Eurozone interest rate cut expected; Tesla’s UK sales fall by a third – business live | Business

Introduction: ECB expected to cut interest rates today

Good morning, and welcome to our rolling coverage of business, the financial markets and the world economy.

Interest rates across the eurozone are likely to be cut today, as the European Central Bank attempts to support the euro economy as it reels from the damage caused by Donald Trump’s trade wars.

The ECB is widely expected to cut its key interest rates by a quarter of one percentage point. That would lower its deposit facility rate to 2%, and would be the eighth cut in a year.

A cut looks nailed on, after inflation across the eurozone fell to 1.9% last month, below the ECB’s 2% target for the first time since last September.

Markets are pricing almost a 100% probability of a quarter-point cut, reports Ronald Temple, chief market strategist at Lazard Asset Management, adding:

With ongoing declines in inflation and consistently dovish language from ECB members, a rate cut appears to be a done deal. The ECB has previously described 1.75%–2.25% as the range that would be considered neutral monetary policy. Any signals of a change in this view would be surprising.

I continue to expect rates to be reduced to 1.5% by year end given a more aggressive US trade posture against the European Union. Markets suggest a slightly less dovish outlook with rates ending the year just below 1.6%.”

Today, investors will also be interested to hear the ECB’s latest forecasts – economists expect cuts to its growth and inflation projections for next year.

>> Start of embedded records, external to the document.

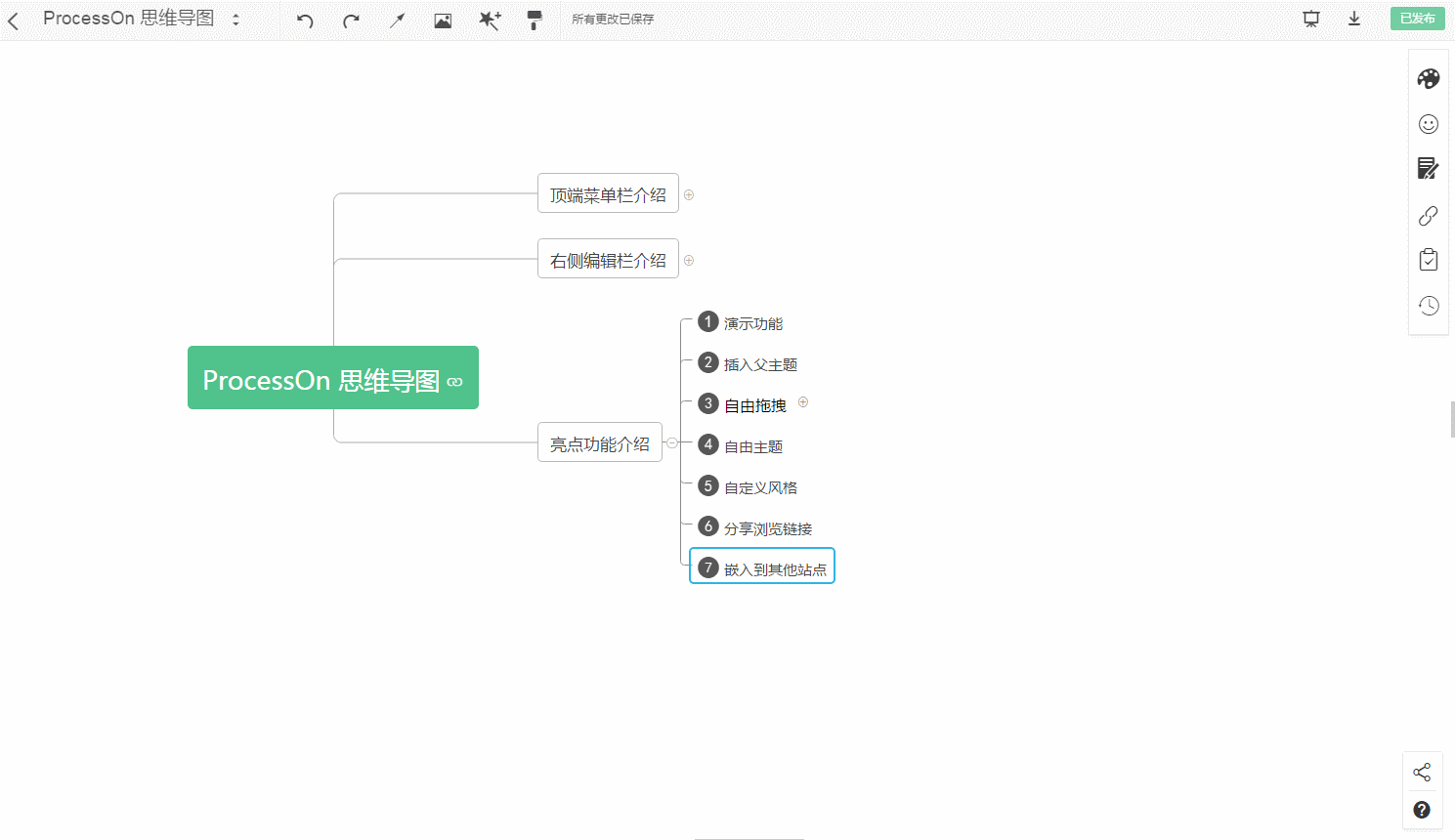Image resolution: width=1455 pixels, height=840 pixels.
Task: Select the relation line arrow tool
Action: (397, 20)
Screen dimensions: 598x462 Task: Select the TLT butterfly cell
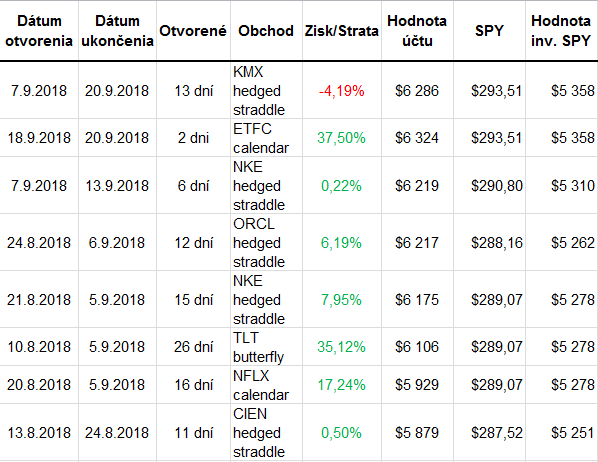[266, 347]
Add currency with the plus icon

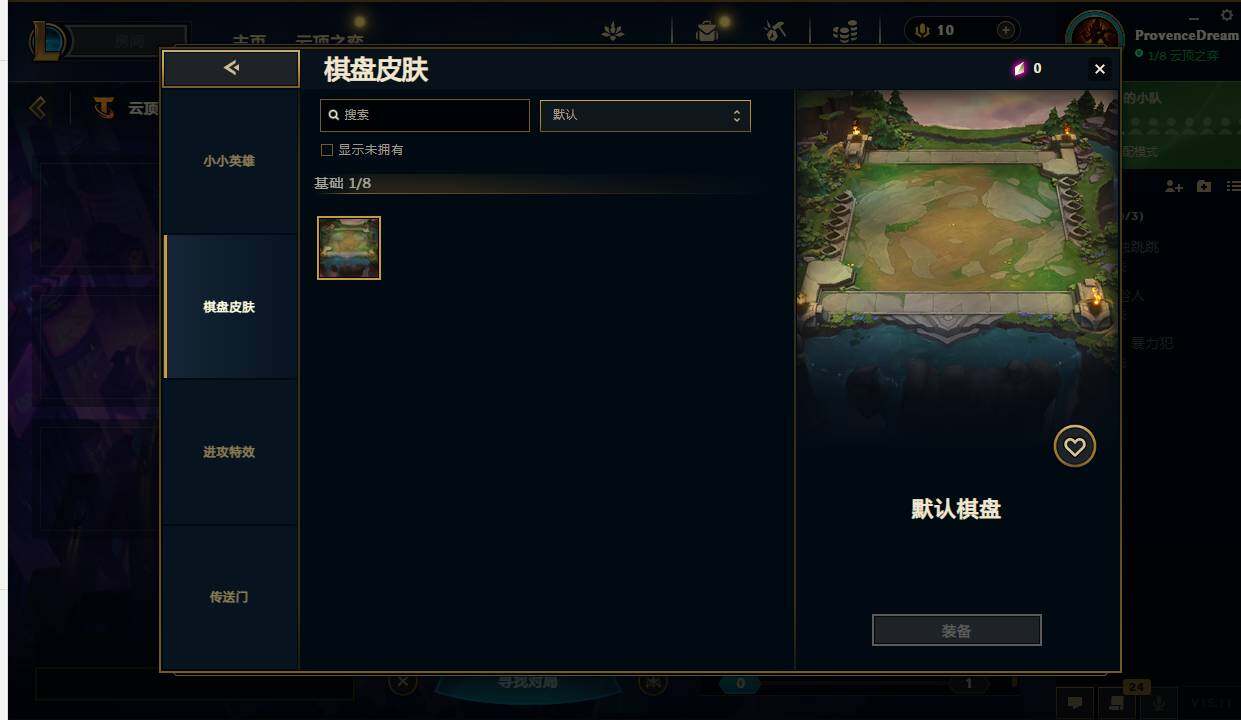pos(1006,30)
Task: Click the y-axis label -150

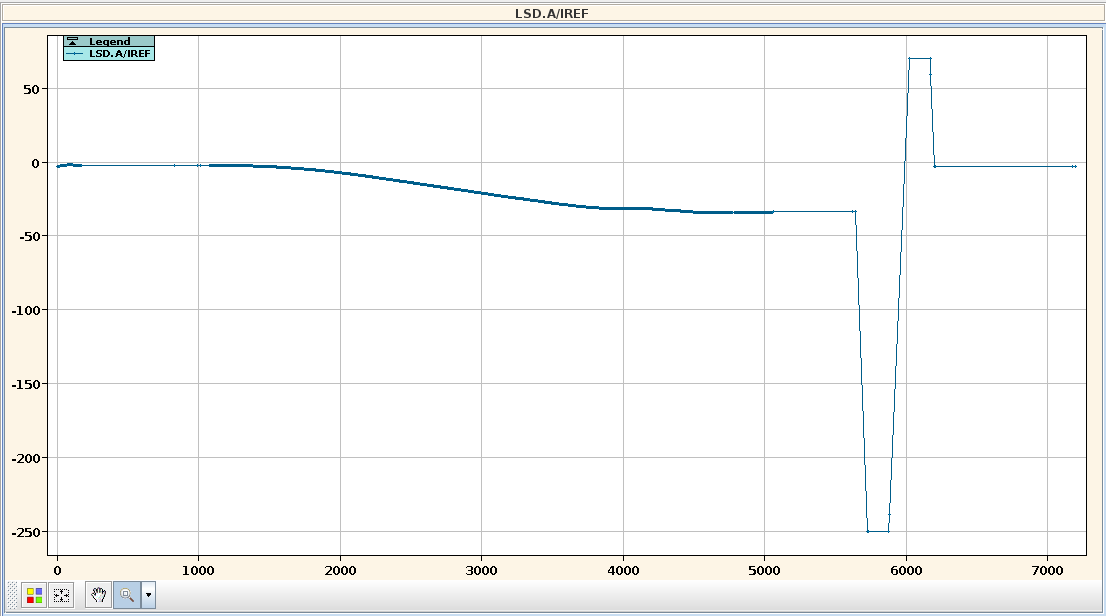Action: pyautogui.click(x=27, y=384)
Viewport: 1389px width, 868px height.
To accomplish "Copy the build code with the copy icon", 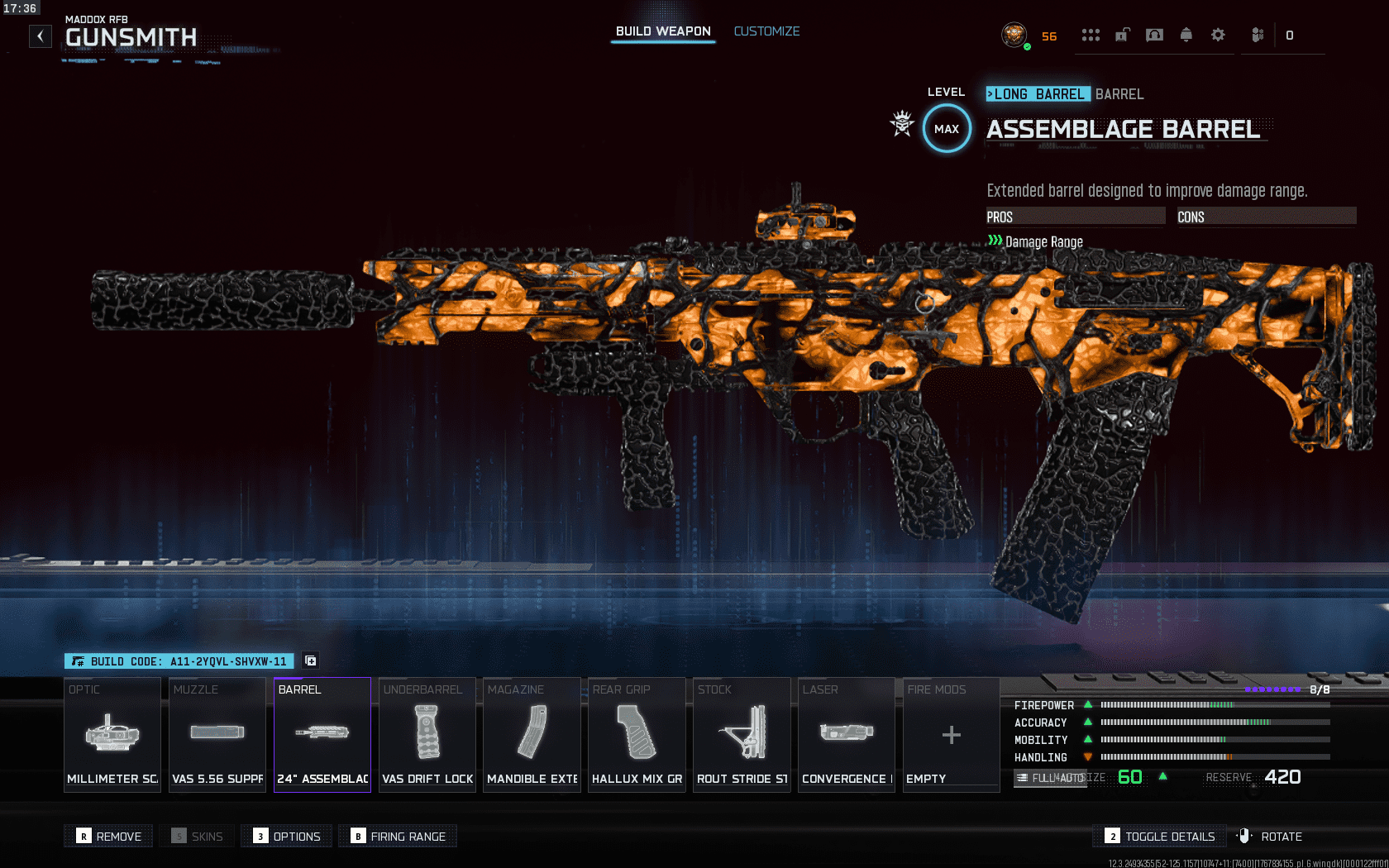I will coord(311,661).
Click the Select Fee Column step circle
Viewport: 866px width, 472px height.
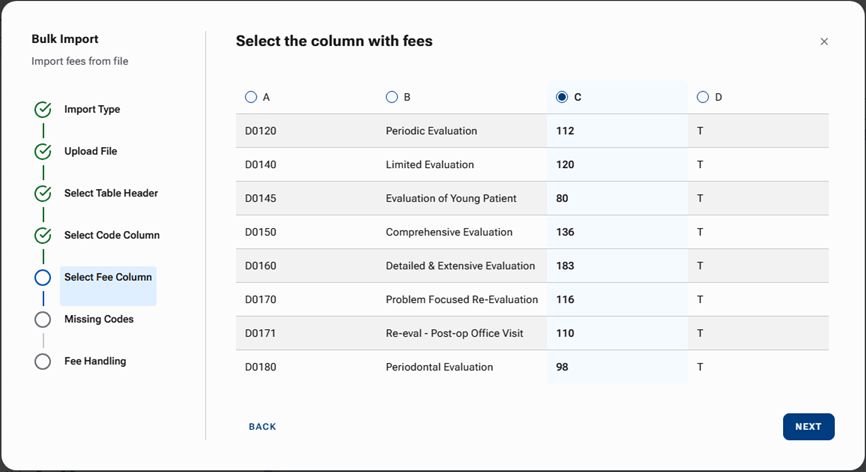coord(42,278)
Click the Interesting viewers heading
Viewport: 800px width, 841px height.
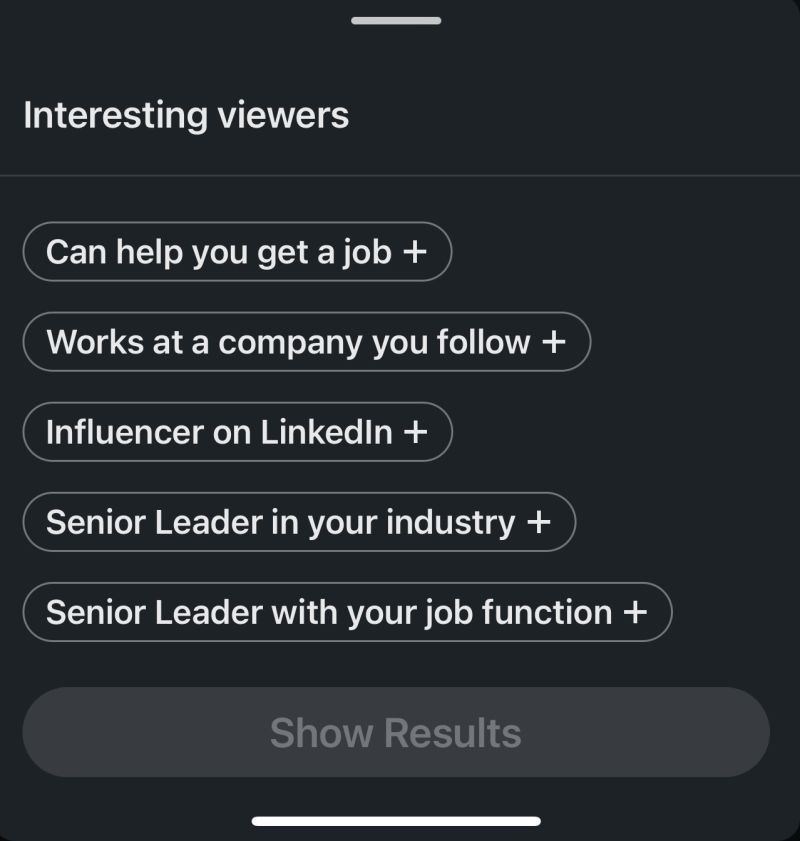186,115
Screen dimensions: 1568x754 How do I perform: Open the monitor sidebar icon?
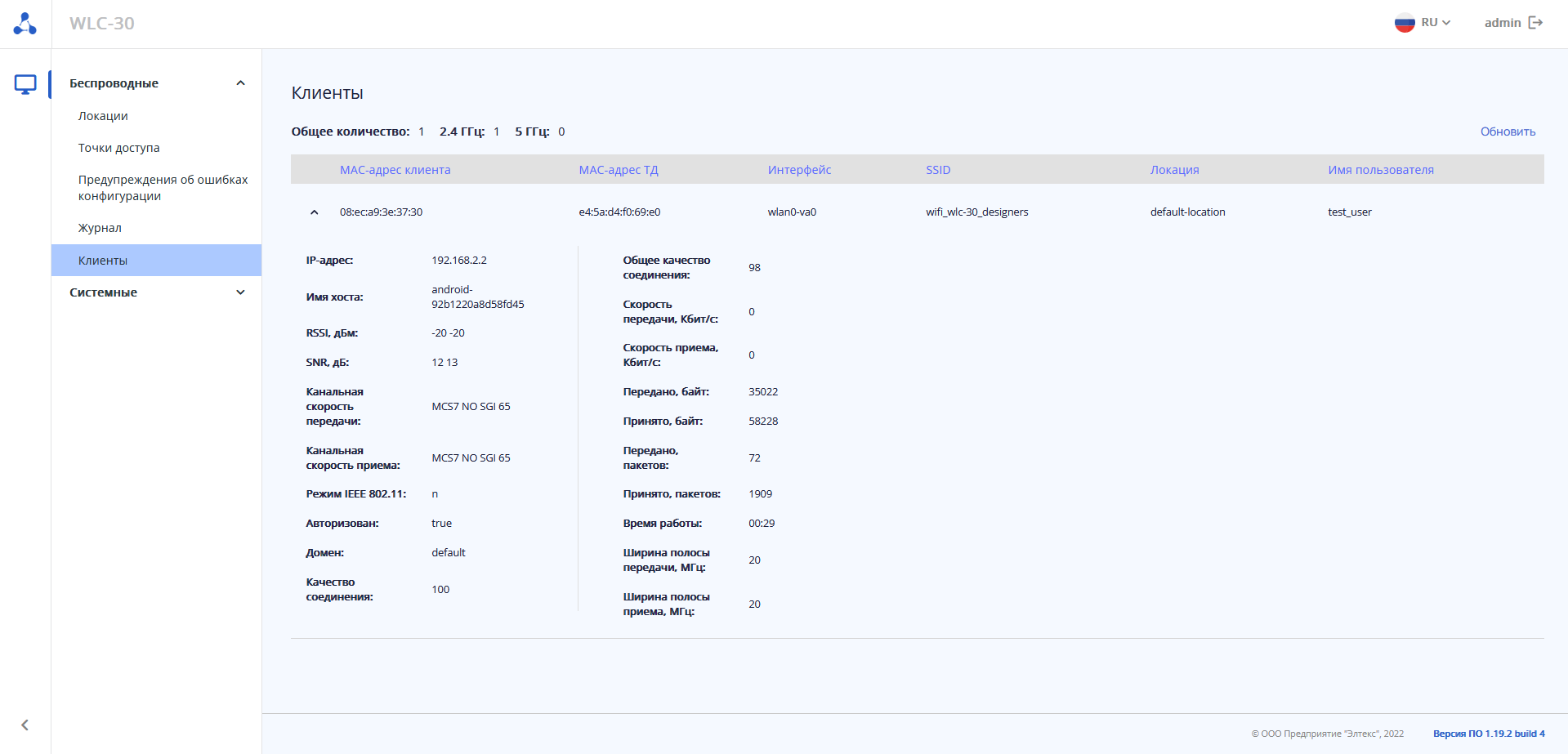(25, 84)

The ECB may also signal that it could pause its rate cutting cycle over the summer, before reassessing the situation in September.

Christine Lagarde can also expect questions about her claim last month that the euro could take on a more global role, as the dollar loses influence amid the current trade turmoil.

Lagarde’s future could also come up, following claims that she has discussed cutting short her term as European Central Bank president to become chair of the World Economic Forum.

The agenda

  • 7am: German factory orders for April

  • 9am BST: UK new car sales report for May

  • 9.30am BST: UK construction PMI report

  • 1.15pm BST: European Central Bank interest rate decision

  • 1.30pm BST: US trade data for April

  • 1.30pm BST: US weekly jobless claims data

  • 1.45pm BST: European Central Bank press conference

Key events

UK car sales: What the experts say

Here’s some reaction to this morning’s data showing that UK car sales rose in May, but Tesla registrations slumped by a third.

Ian Plummer, commercial director at Auto Trader:

“Despite recent geopolitical volatility, the fundamentals of the car market remain sound and the sharp rise in electric vehicle sales against last year demonstrates real momentum. Electric demand is being driven by new affordable models like the Renault 5 and the Hyundai Inster, along with fast growing Chinese brands like BYD and OMODA-JAECOO, which will be key to mass market adoption.

Around one in four of all new cars viewed on our website is electric and we know that when the price is right, drivers are keen to make the switch.”

John Cassidy, managing director of sales at Close Brothers Motor Finance:

“A slight uptick in new registrations could provide manufacturers with some optimism following a tough 6 months.

“Electric vehicle (EV) registrations continue to grow at a strong pace; though fleet registrations still skew the numbers, which still fall short of the Zero Emission Vehicle (ZEV) mandate targets. However, despite increased taxes and the removal of incentives, consumer appetite for EVs does appear to be increasing, boosted by an influx of new models coming to the market as Chinese manufacturers gain a larger market share. If the Government is to achieve its targets, it needs to ensure it doesn’t introduce any further measures which could deter potential EV buyers.”

James Hosking, managing director of AA Cars:

“The UK’s new car market delivered a solid performance in May, with registrations climbing as the industry begins to find its feet following a challenging start to the year. This growth suggests that buyers are slowly regaining confidence, aided by lower interest rates and attractive new car offers.

“The May uplift likely reflects a combination of pent-up demand from earlier in the year, strong fleet appetite, and the pull of the new 25-plate registration. These factors often combine to lift sales around this time of year, particularly for company cars and business fleets looking to take advantage of tax efficiencies.

“Private buyers remain more cautious, but the gradual improvement in borrowing conditions is helping to reduce monthly finance costs, making new models more accessible to a broader audience. It’s a fragile recovery, but a recovery nonetheless.

Sue Robinson, chief executive of the National Franchised Dealers Association (NFDA):

“The impact of pressures such as Employers’ National Insurance, the extension of Vehicle Exercise Duty and the Expensive Car Supplement to electric vehicles will be closely monitored moving forward as well as the uncertainty regarding the blocking/unblocking of US tariffs.

“Looking ahead, we are likely to see pressure on the new vehicle market, due to weak economic growth. We expect electric vehicles sales to continue to increase, however they still remain someway off the ZEV Mandate targets for 2025. Over many years franchised dealers have proven their resilience and this current period of economic turbulence is no difference.